Schuld war im Endeffekt 1. Japanisches Englisch und 2. die
Vorliebe der Japaner, ihren Zügen so klangvolle Namen wie „Nozmi“ (Wunsch),
„Hikari“ (Licht) oder eben „Thunderbird“ (Donnervogel) zu geben. Die, wie ich
dachte, den Shinkansen vorbehalten sind, bis ich endlich begriff, dass dem nicht
so ist. Ich stand also am Morgen so da und wollte mein Gepäck einschließen, so
dass ich nach dem Konzert, das glücklicherweise 15.00 Uhr beginnen sollte,
gleich in den Zug nach Kanazawa einsteigen konnte. Nach Kanazawa wolle/musste
ich, weil die Herbstlaub-Manie der Japaner solche Ausmaße annimmt, dass an
einem November-Samstag alle Hotels um Osaka/ Kyoto/ Nara/ Himeji/ Kobe im
Umkreis von 2-Shinkansen-Stunden ausgebucht waren und ich also direkt nach
Kanazawa fuhr, das 4 h entfernt war und wo eine Freundin wohnt. Der letzte Zug
fuhr 21:00 Uhr und den durfte ich nicht verpassen. Also dachte ich, ich
schließe mein Gepäck an dem Bahnhof ein, von dem ich abfahren sollte. Und auf
meinem Ticket stand „Osaka-Kanazawa“. Und dann stand ich da so und schaute auf
mein Ticket und dachte, Moment mal, angekommen bist du doch in Shin-Osaka
(Neu-Osaka), weil das der einzige Shinkansen-Bahnhof ist. Du fährst doch mit
dem „Donnervogel“, der fährt doch nicht von Osaka ab. Komisch. Aber egal, das
Konzert geht ja 15.00 Uhr los, da ist dann noch Zeit, nach Shin-Osaka zu
fahren, das mit Umsteigen in Osaka verbunden ist. Also fuhr ich mit der
Ringbahn nach Osaka, stieg nach Shin-Osaka um, suchte mir ein Schließfach und
fand mich sehr toll, bis mir auffiel, dass ich meine Mütze mit eingeschlossen
hatte. Mist, in Japan zieht‘s ja überall, die Konzerte in den riesigen Arenen
waren bisher immer saukalt gewesen und außerdem ist Ende November. Ich kaufte mir also noch eine Mütze, anstatt noch einmal
500 Y ins Schließfach zu versenken und war nun super-vorberietet auf ein
bisschen Sightseeing. Nur gab es um den Bahnhof herum überhaupt nichts
Sehenswertes und weil ich ja gegen halb 2 am Dome sein sollte, um einer
Japanerin ein Ticket abzukaufen, lies ich es dann sein.
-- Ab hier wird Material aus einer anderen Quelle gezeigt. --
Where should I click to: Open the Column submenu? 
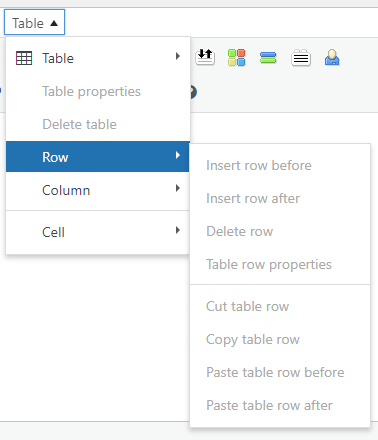coord(98,190)
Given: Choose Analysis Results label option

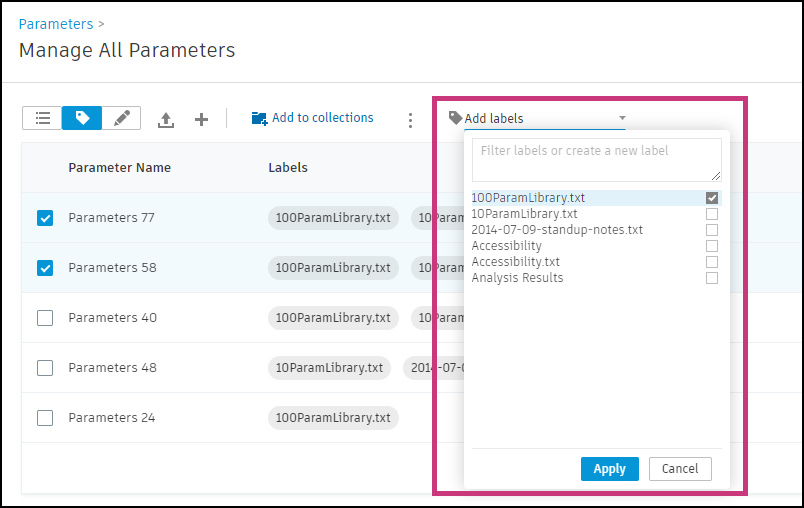Looking at the screenshot, I should (517, 278).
Also fuhr ich von Shin-Osaka wieder nach Osaka und dann mit
der Ringbahn zum Dome und wurde von traumhaften Sommerwetter begrüßt, weil die
Sonne plötzlich den Plan gefasst hatte, mit 25° unbarmherzig auf unsere Anoraks
herunter zu prasseln. Aber egal, ich fand die Japanerin mit ihrer stummen
Tochter (Japanische Kinder um 13 Jahre sind nicht in der Lage, dir ins Gesicht
zu schauen und mit dir zu reden. Hilfe, Fremde!), kaufte mein Ticket und
schaute mir gut gelaunt meinen Sitzplatz an und sah…dass der Einlass 15.00 Uhr
war. Das Konzert begann 17.00 Uhr. Hm… leicht beunruhigt fragte ich, wie lange
das denn so dauern würde…3 h… aha… und dann muss man es ja noch zusammen mit
45.000 anderen Leuten aus dem Dome schaffen… hm…hm… schlecht. Nervös blickte ich auch mein Ticket, da stand
wirklich immer noch 21.00 Uhr. Von Osaka. Mit dem Limited Express Donnervogel.
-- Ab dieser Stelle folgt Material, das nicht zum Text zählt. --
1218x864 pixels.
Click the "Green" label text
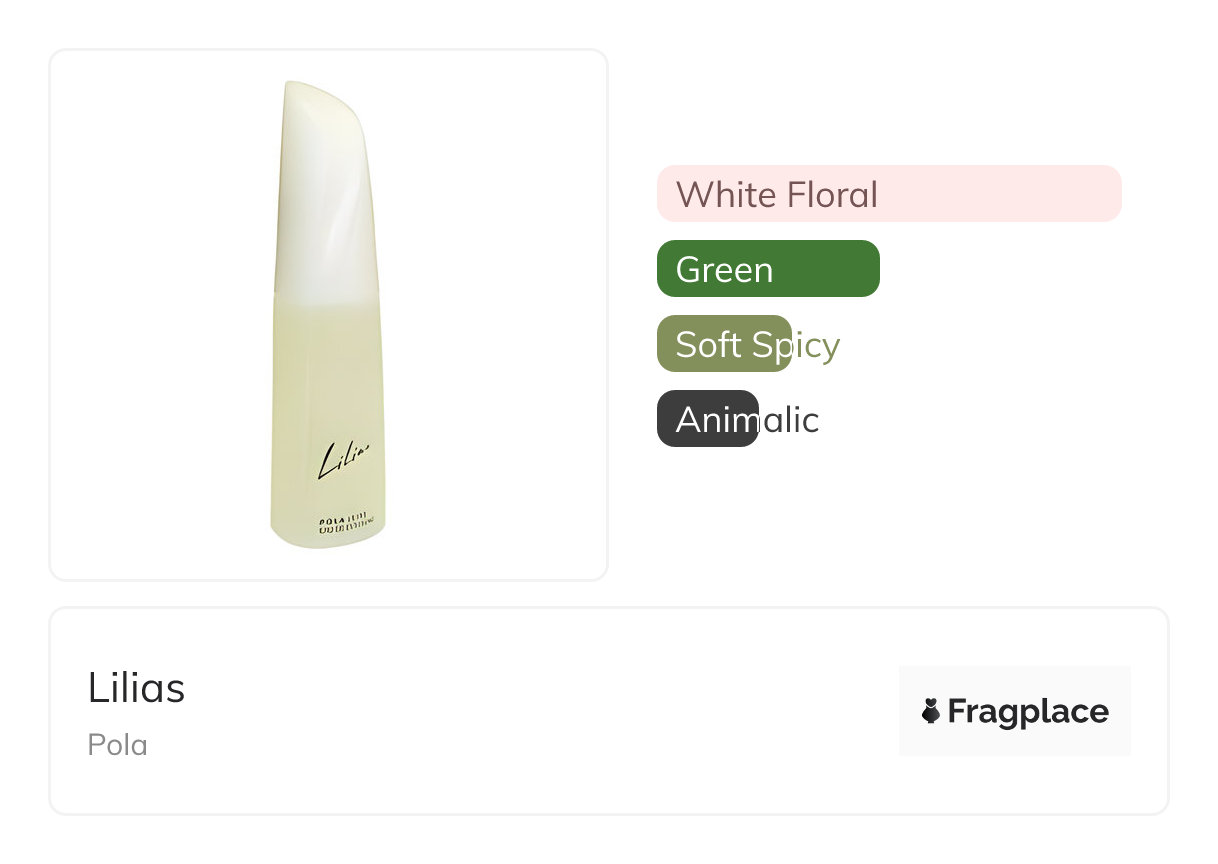coord(724,270)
Aber, seit wann ich ein Shinkansen eigentlich ein Halb-Express-Zug? Ja, da fiel dann der Groschen. Der Zug fuhr
natürlich deshalb von Osaka, weil er gar kein Shinkansen war. Und in Shin-Osaka
hält er auch, aber dahin brauchte ich viel länger vom Dome aus. Und überhaupt war eine knappe ¾
h nach dem Konzert verdammt wenig Zeit. Und es war ja erst 15.00 Uhr, der
Einlass begann aber eben nicht das Konzert. Also sauste ich zu Ringbahn, nach
Osaka, nach Shin-Osaka, holte mein
Gepäck wieder aus dem Schließfach, verfluchte die Sonne, die mich selbst
ohne Anorak noch mächtig ins Schwitzen brachte, fuhr nach Osaka, verstaute
meine Gepäck dort und fuhr wieder zum Dome, um dann kurz vor knapp meinen
Sitzplatz zu erreichen und mir di letzte Hälfte des sehr schönen Konzertes
Sorgen zu machen, wie lange es wohl noch gehen würde. L Und dabei hatte ich so einen
schönen Arena-Sitzplatz, ganz weit vorne, wo man alles so richtig schön da.
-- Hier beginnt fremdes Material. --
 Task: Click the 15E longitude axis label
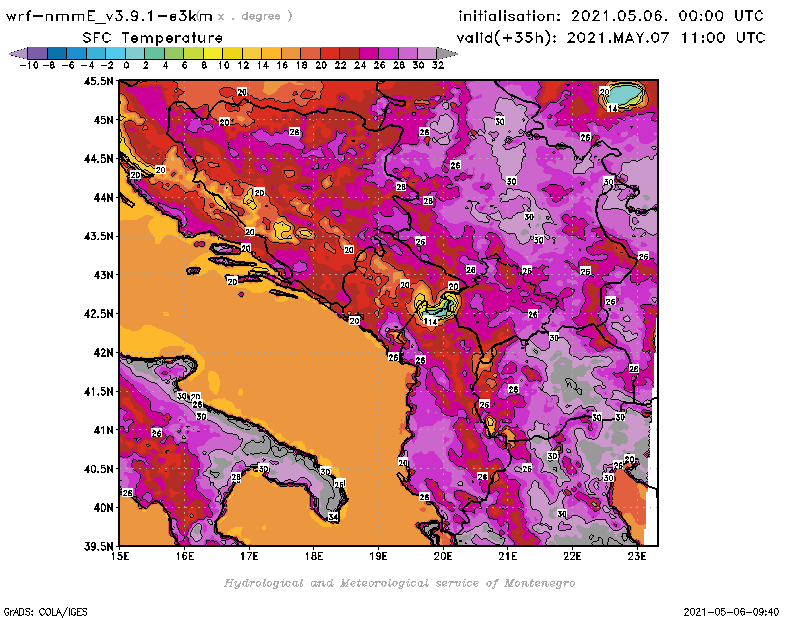coord(120,555)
Jedenfalls verbrachte in den vorletzten Song der zweiten Zugabe auf dem Weg
Richtung Ausgang und blieb dann noch für den allerletzten stehen, aber ich
musste aufpassen, um den Moment nicht zu verpassen, indem die Ordner die Gitter
versperren würden. Um nämlich 45.000 Leute geordnet aus dem Dome zu bringen,
sind Gitter zwischen den einzelnen Sitzblöcken angebracht, die nach Ende des
Konzerts geschlossen werden, um in Reihenfolge nacheinander die Leute
herauslassen zu können. Wenn man da einmal feststeckt, kann man mit viel Pech
eine Stunde aus dem Dome heraus brauchen. Zu guter Letzt schaffte ich
jedenfalls gerade noch rechtzeitig nach Osaka, um in letzter Minute mit Gepäck
meinen Zug nach Kanazawa zu finden. In Kanazawa kam ich dann 23.30 h an, wo
mich die liebe Katja, eine Japanologin aus Halle, mich abholte.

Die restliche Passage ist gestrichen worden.